Blake’s ideas obliterated differences between the sexes and generations. These beliefs protected him from painful feelings of jealousy and envy, which are aroused by the triangular relationships found in family life. Ronald Britton wrote that,
“Belief, treated as the truth, was for Blake the limiting membrane of an otherwise bottomless void, the only curb on the total mental disintegration that followed the act of creation.”3
The infant is drawn as being in the gripe of the instinctual startle reflex and is pulling away from the adult figures in the painting. The terrified infant is in danger of falling psychologically into the abyss. My conjecture is that there was a traumatic event in Blake’s early life that led him to pull away from relationships with his parents, family and external reality.

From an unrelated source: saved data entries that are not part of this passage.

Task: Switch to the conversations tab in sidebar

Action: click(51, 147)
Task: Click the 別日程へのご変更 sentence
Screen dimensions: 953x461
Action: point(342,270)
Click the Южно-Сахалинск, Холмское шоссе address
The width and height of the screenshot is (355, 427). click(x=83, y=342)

My mother groand! my father wept.
Into the dangerous world I leapt:
Helpless, naked, piping loud;
Like a fiend hid in a cloud.
Struggling in my fathers hands:
Striving against my swaddling bands:
Bound and weary I thought best
To sulk upon my mothers breast.4
Was his response to the cruelty of his experiences of the external world to turn to an imaginary world, a visionary understanding of himself and of life?
- Ronald Britton, Belief and Imagination (1998), p. 181.
- Visions of the Daughters of Albion (1808).